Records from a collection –
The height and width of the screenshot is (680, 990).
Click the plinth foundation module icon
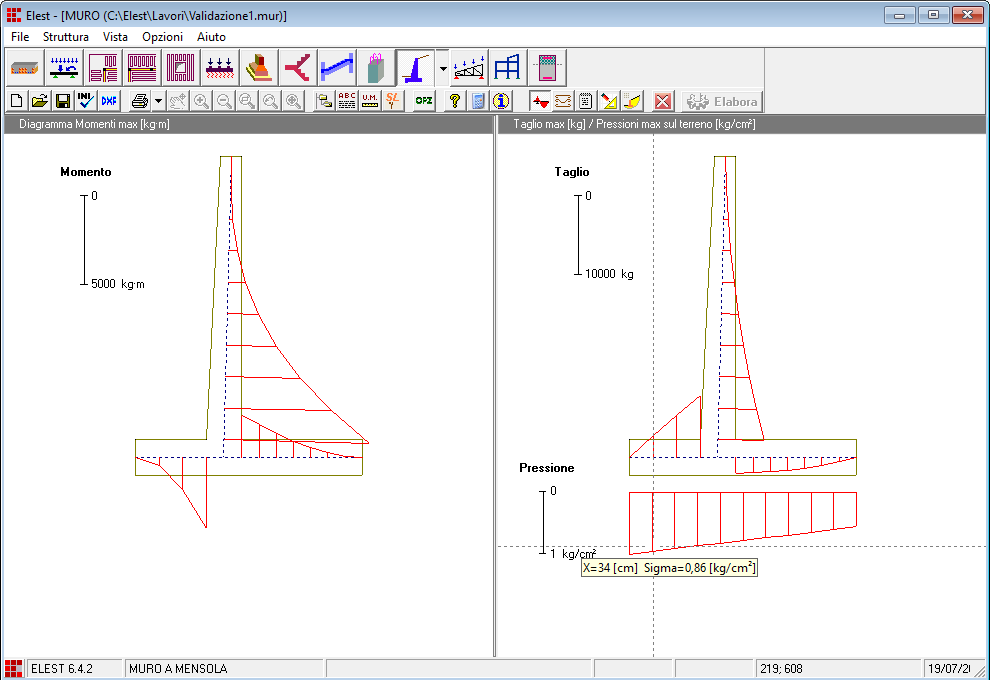click(259, 68)
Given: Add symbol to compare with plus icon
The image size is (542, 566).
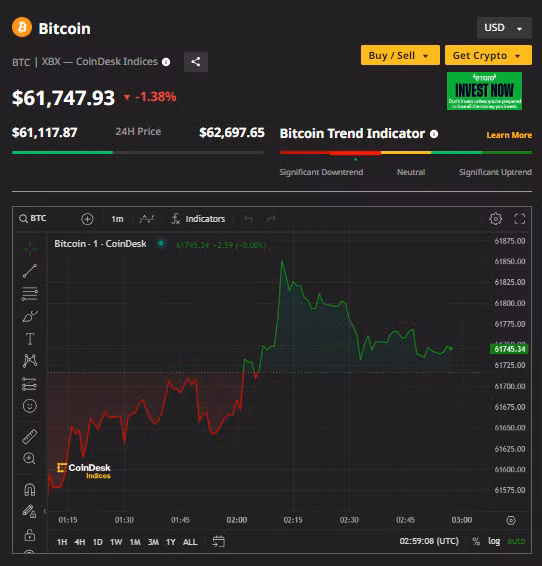Looking at the screenshot, I should (x=87, y=219).
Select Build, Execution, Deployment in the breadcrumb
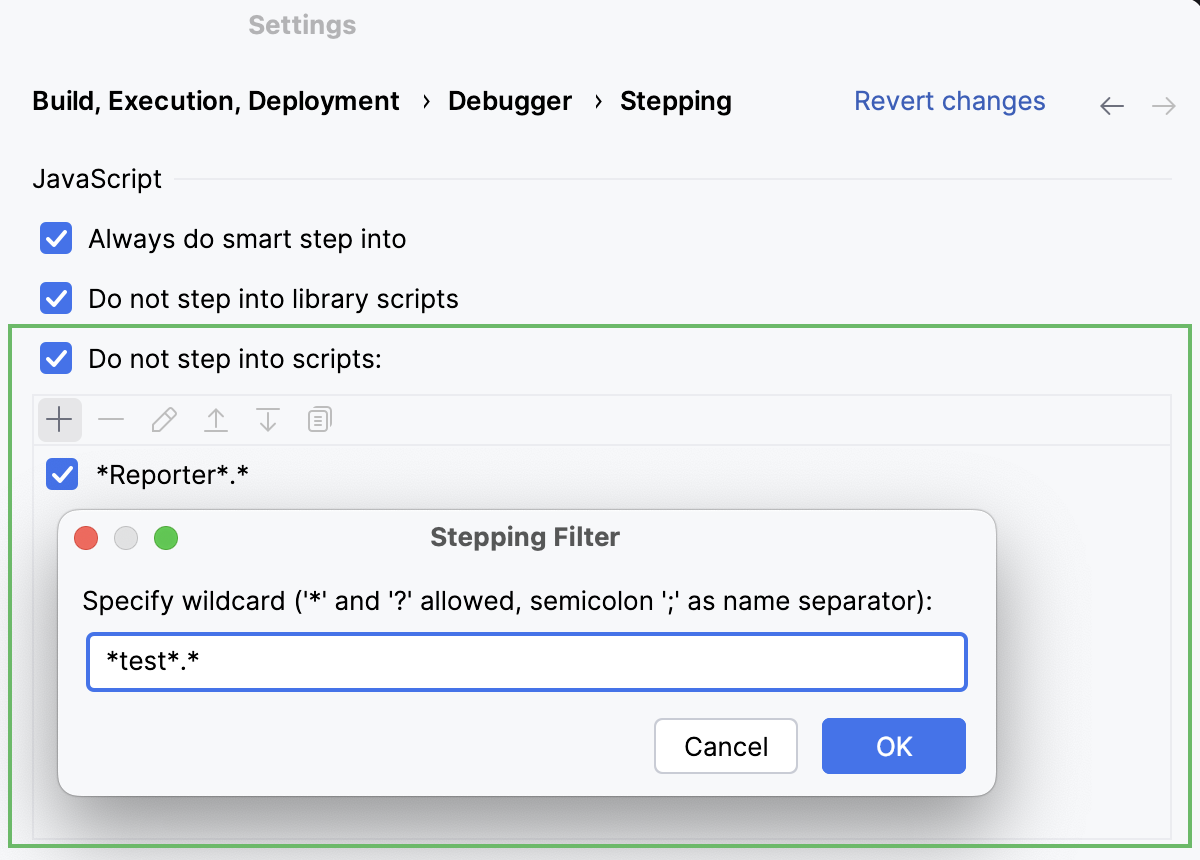 [216, 100]
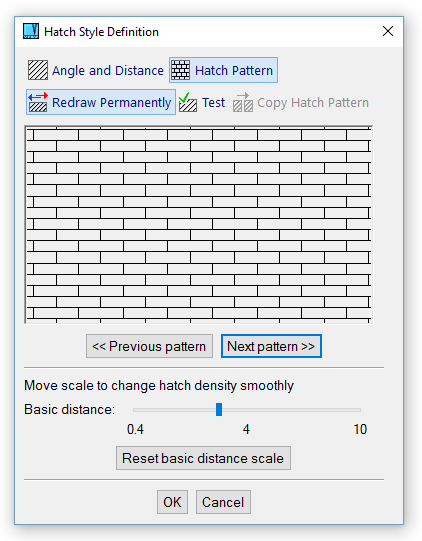Click the brick Hatch Pattern icon
This screenshot has width=422, height=541.
180,70
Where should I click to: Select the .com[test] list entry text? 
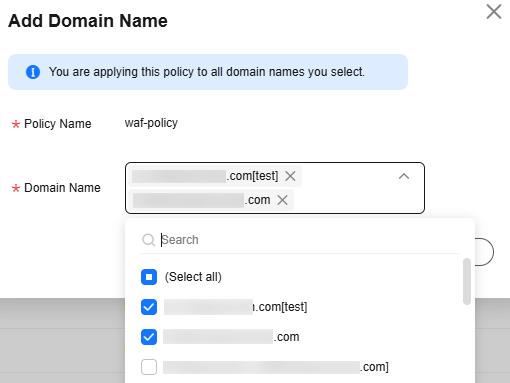(x=236, y=307)
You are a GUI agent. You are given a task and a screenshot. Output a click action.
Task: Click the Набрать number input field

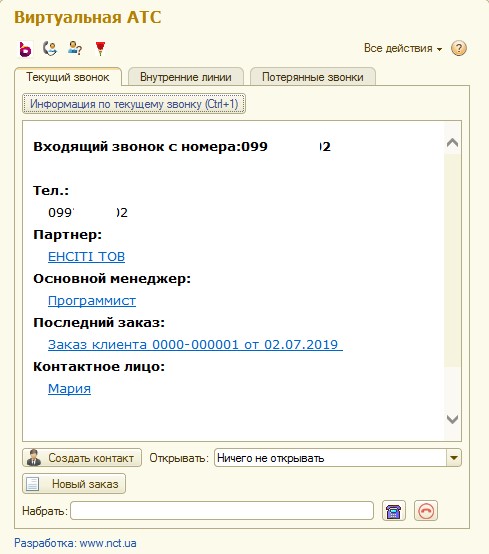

Description of the task –
Pictures are to be omitted; otherwise, write out the data exactly as it appears.

Exercise result –
The height and width of the screenshot is (680, 990).
Click the plinth foundation module icon
click(259, 68)
Given: Add symbol to compare with plus icon
The image size is (542, 566).
Looking at the screenshot, I should (x=87, y=219).
Select Build, Execution, Deployment in the breadcrumb
 [216, 100]
Click the brick Hatch Pattern icon
This screenshot has width=422, height=541.
180,70
Where should I click to: Select the .com[test] list entry text? 
(x=236, y=307)
You are a GUI agent. You are given a task and a screenshot. Output a click action.
Task: Click the Набрать number input field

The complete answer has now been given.